Lucy Kerr’s feature debut Family Portrait begins in media res, at the titular scene. There’s chaos, but initially the chaos is only visual. The soundtrack is barely audible, the lowest ends of the frequency spectrum rustle. Members of a large family orbit each other, a blur of faces introduced simultaneously in a wide shot. If your attention is immediately drawn to anyone, it’s likely to be Deragh Campbell, most familiar to viewers from her work in Anne at 13,000 Ft. or her collaborations with Sofia Bohdanowicz. The first recognizable noises come into focus — the rustling of grass, an irregular patter of footsteps. If Campbell’s appearance hasn’t yet pulled one’s focus, her character will soon begin to, dragging people to the right, determining the direction of the scene and the camera. One woman holds a child, another a large box, and all players scatter about. Voices enter the soundscape as concerned whispers turn to shouts, but recognizable words remain elusive. Tensions mount, at one moment perhaps a pose is reached, people continue to drift, and then Kerr cuts.

The rest of the film builds back up to this sequence. Campbell leads its ensemble as Katy, whose boyfriend Olek has agreed to take the picture for her mother’s totemic annual Christmas card.

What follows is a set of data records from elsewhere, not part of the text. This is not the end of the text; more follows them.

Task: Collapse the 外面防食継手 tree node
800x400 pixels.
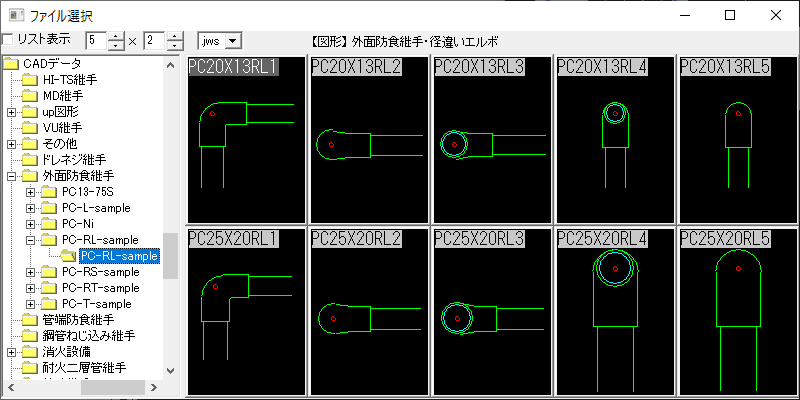Action: (11, 176)
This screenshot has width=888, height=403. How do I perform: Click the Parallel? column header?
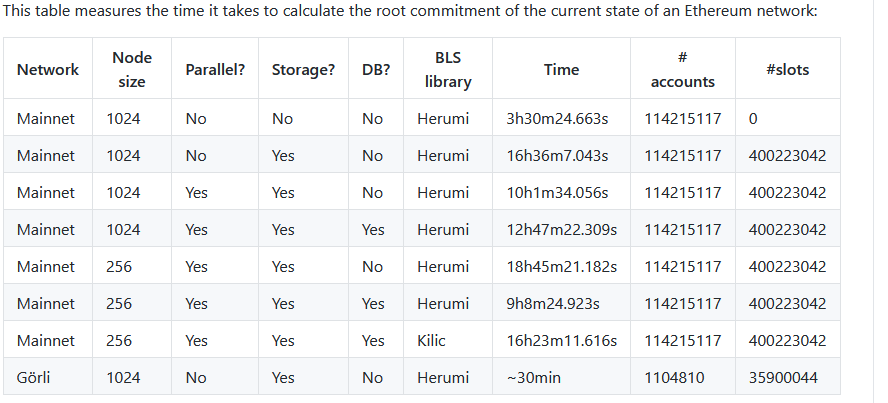(x=215, y=69)
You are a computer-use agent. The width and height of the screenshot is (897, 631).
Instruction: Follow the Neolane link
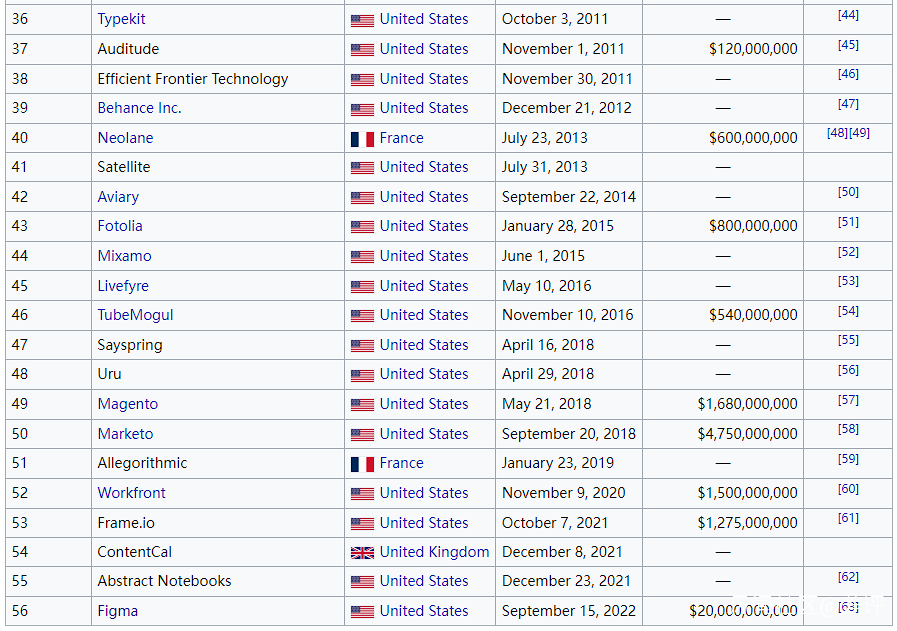tap(125, 138)
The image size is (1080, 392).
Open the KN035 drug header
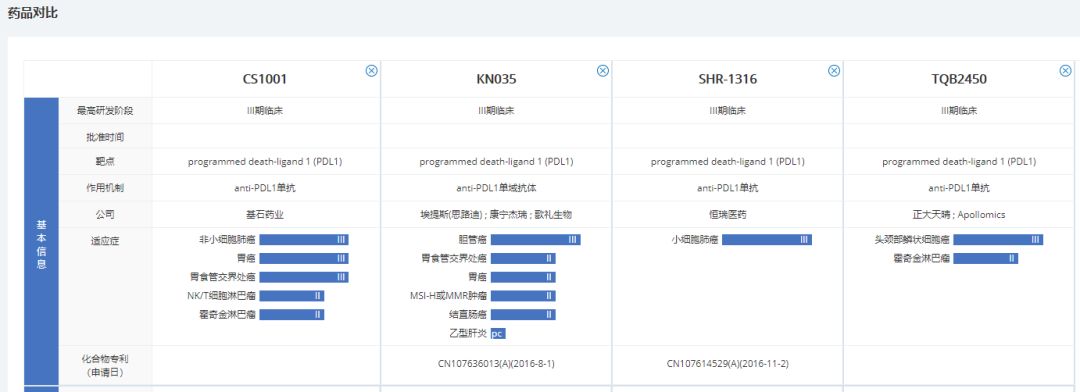[x=496, y=79]
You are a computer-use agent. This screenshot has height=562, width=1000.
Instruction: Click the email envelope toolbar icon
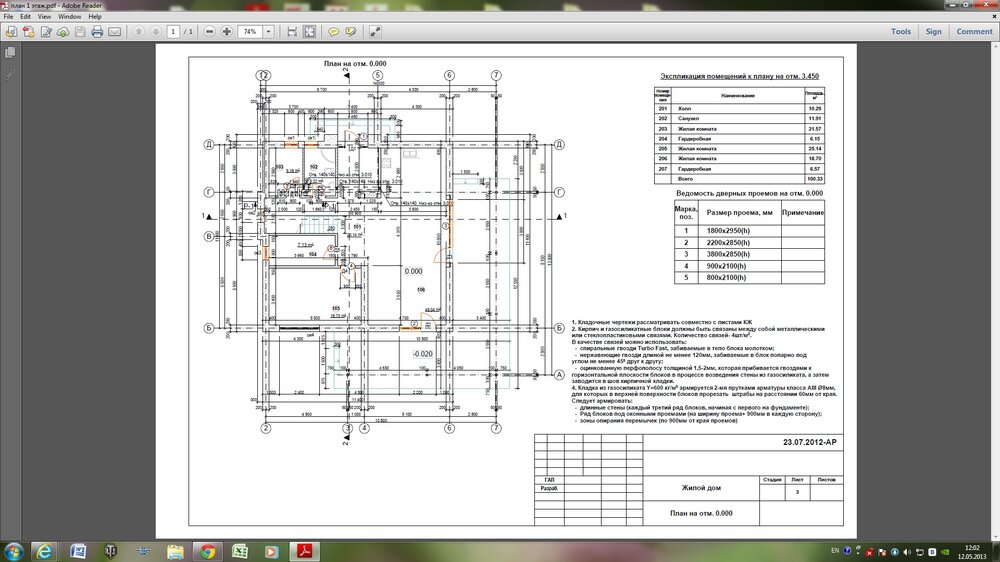[x=115, y=32]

If the temporality isn’t immediately obvious when the two awaken in bed, it becomes so as the taking of the photograph drives most of their action throughout the film. Such a circuitous structure seems unnatural for a film primarily based in building tension, but Kerr easily pulls it off, mining said tension from an array of veins. It’s not an issue that the answer to when, whether, and how the photograph will be pulled off is already resolved in the film’s first sequence — at least to an extent; it’s hard to catch many details in the chaos, especially before becoming comfortable with the cast — because the film explores the familial tensions underlying any acute group stressor. Some are preexisting; Katy may not function quite as a traditional black sheep, as it’s not clear if there’s any material rift between her and her family, but behavioral cues from Campbell and the actors playing her sisters bely some essential difference in their beings, one which impedes Katy from helping her partner complete his reluctant task, but also seems to block deep relation. It’s a sharp use of Campbell’s quasi-star persona, which is inherently at odds with the traditional Texas family.

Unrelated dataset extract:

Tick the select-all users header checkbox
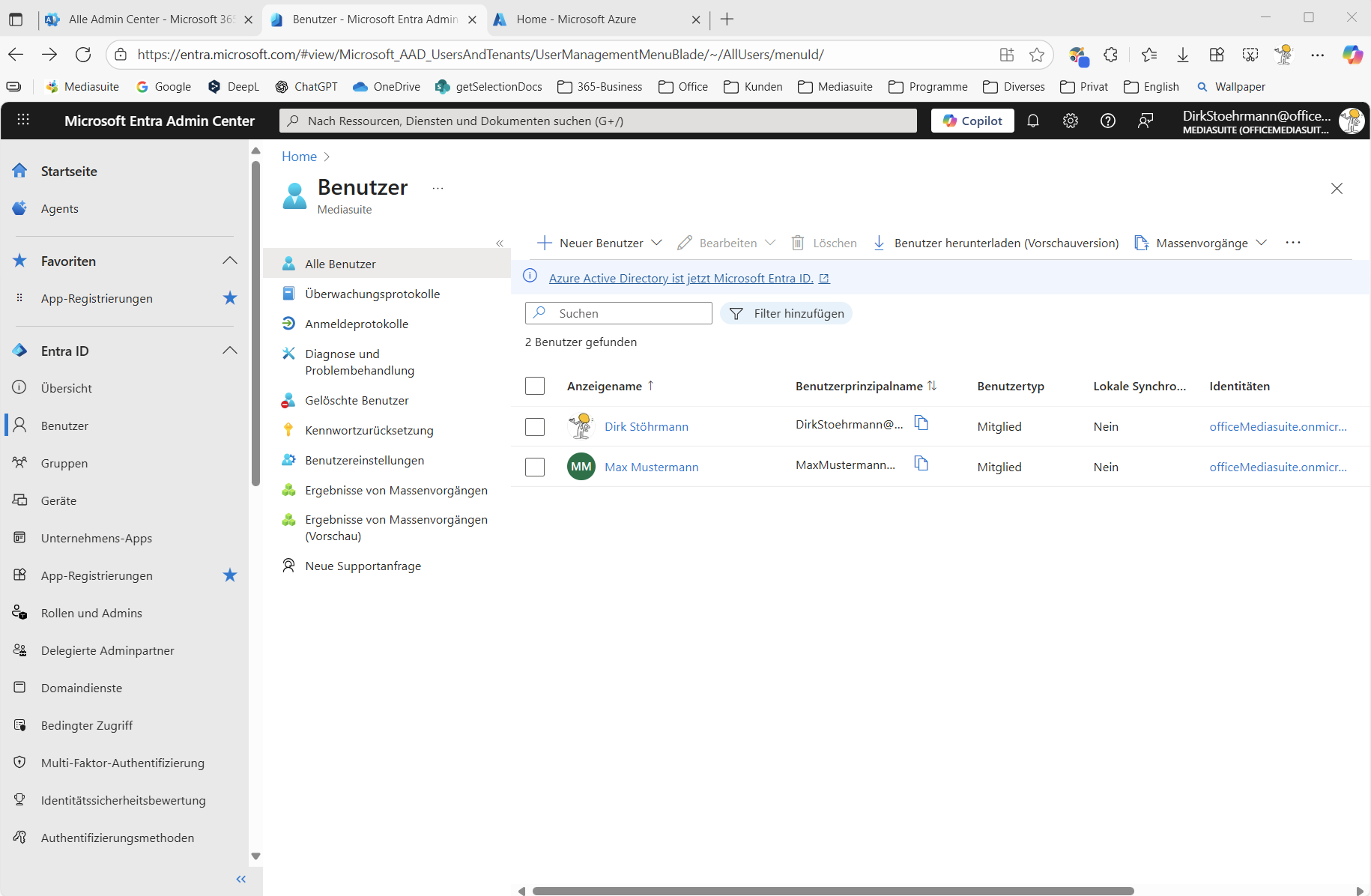1371x896 pixels. (535, 386)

The other tension introduced into the film at the news of a young relative’s death is the specter of Covid. The name of the disease is never explicitly referenced as the film seems to be set before anyone would have been likely to know it, and though the details clearly recall the confusion of early Covid deaths, the film uses its particular moment’s vagueness to take a more universal look at the familial anxiety foregrounded by a global pandemic. Though the forthcoming physical separation, which will mirror the emotional one witnessed between Katy and her sisters, hangs over the film, there’s a more insidious threat: Katy’s father immediately becomes obsessed with the idea her cousin “got something worse from the hospital,” which killed her. Without invoking unpalatable arguments about masking or vaccination, Kerr illustrates the concern that a family member’s politics or beliefs will result not only in the loss of life, but in a loss to one’s memory of them, their image in one’s mind becoming inextricable from their unwillingness to participate in the prevention of their own death. 

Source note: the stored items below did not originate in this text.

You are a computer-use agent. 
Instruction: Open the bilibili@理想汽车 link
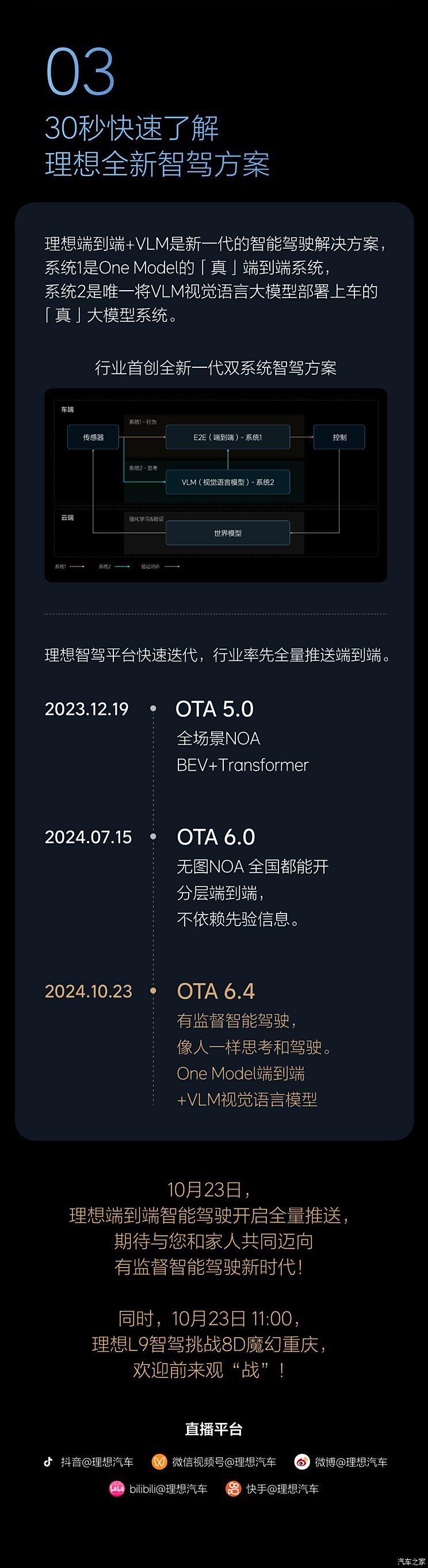point(168,1488)
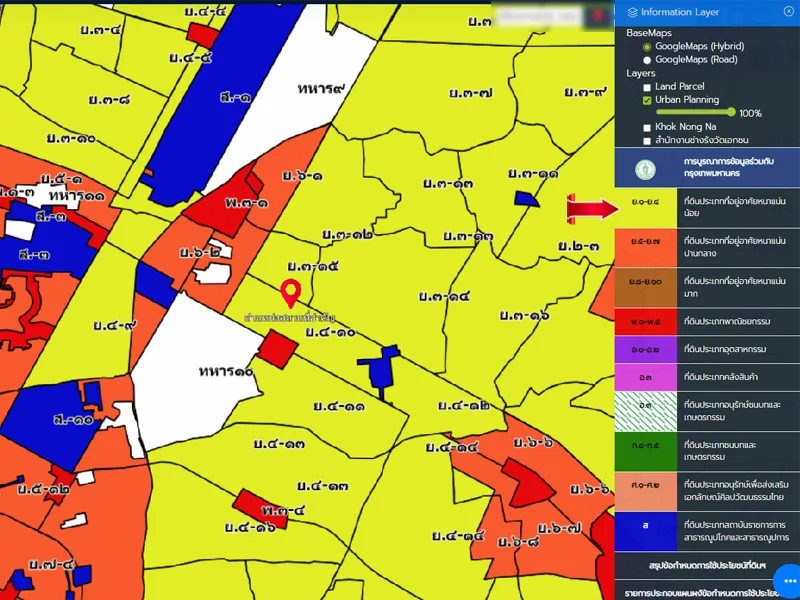800x600 pixels.
Task: Click the Information Layer stack icon
Action: 631,12
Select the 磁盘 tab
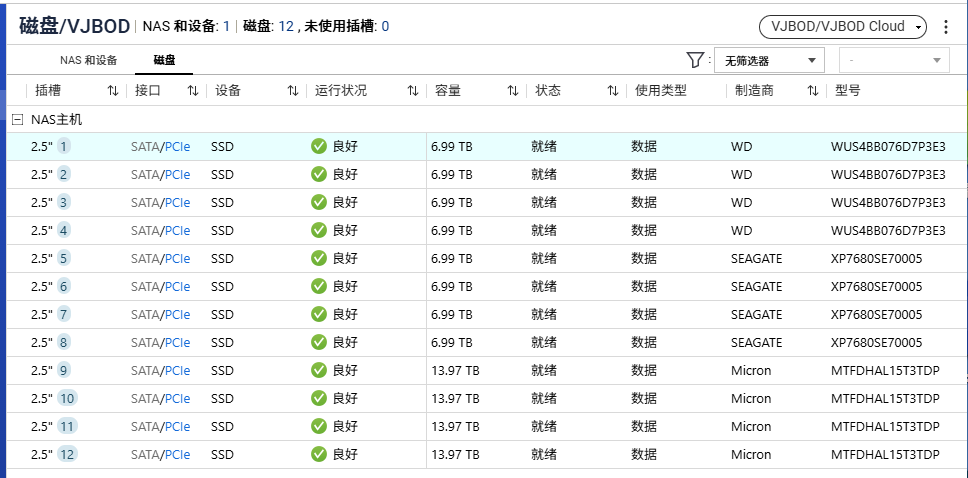 (164, 60)
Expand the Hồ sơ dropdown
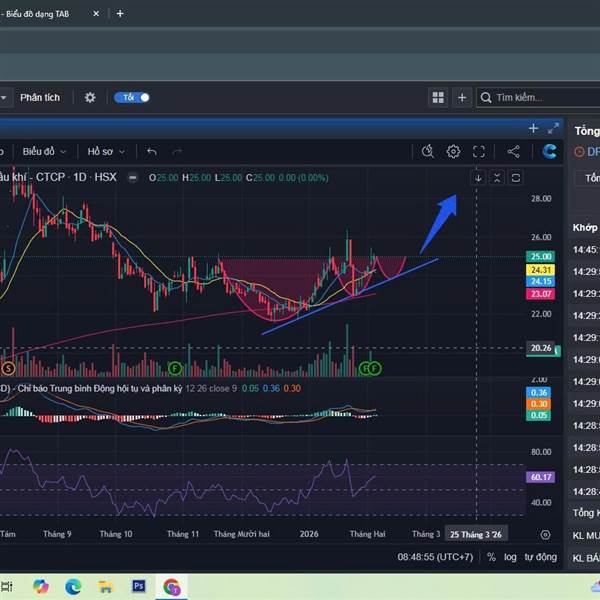The width and height of the screenshot is (600, 600). [105, 151]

Despite her cannier approach, Kerr is unlikely to attract anyone put off by the very idea of a Covid movie. Though familiar tropes are avoided, and the insight offered may be a bit deeper and more nuanced than that of the many blunter films viewers have been inundated with over the past few years, Family Portrait is fundamentally still a look back at a traumatic time from which our present is not yet fully removed. But the approach does facilitate a broader survey of familial concerns, its probing likely to remain relevant even as Covid further recedes from public consciousness. Not only does the light touch allow the look at disease to feel extensible, it prevents the film, which through its mostly leisurely pacing replicates both the expansiveness of a familial gathering and its underlying tension, from being reduced to or overwhelmed by any single concern.

DIRECTOR: Lucy Kerr;  CAST: Deragh Campbell, Rachel Alig, Katie Folger, Chris Galust;  DISTRIBUTOR: Factory 25;  IN THEATERS: June 28;  RUNTIME: 1 hr. 18 min.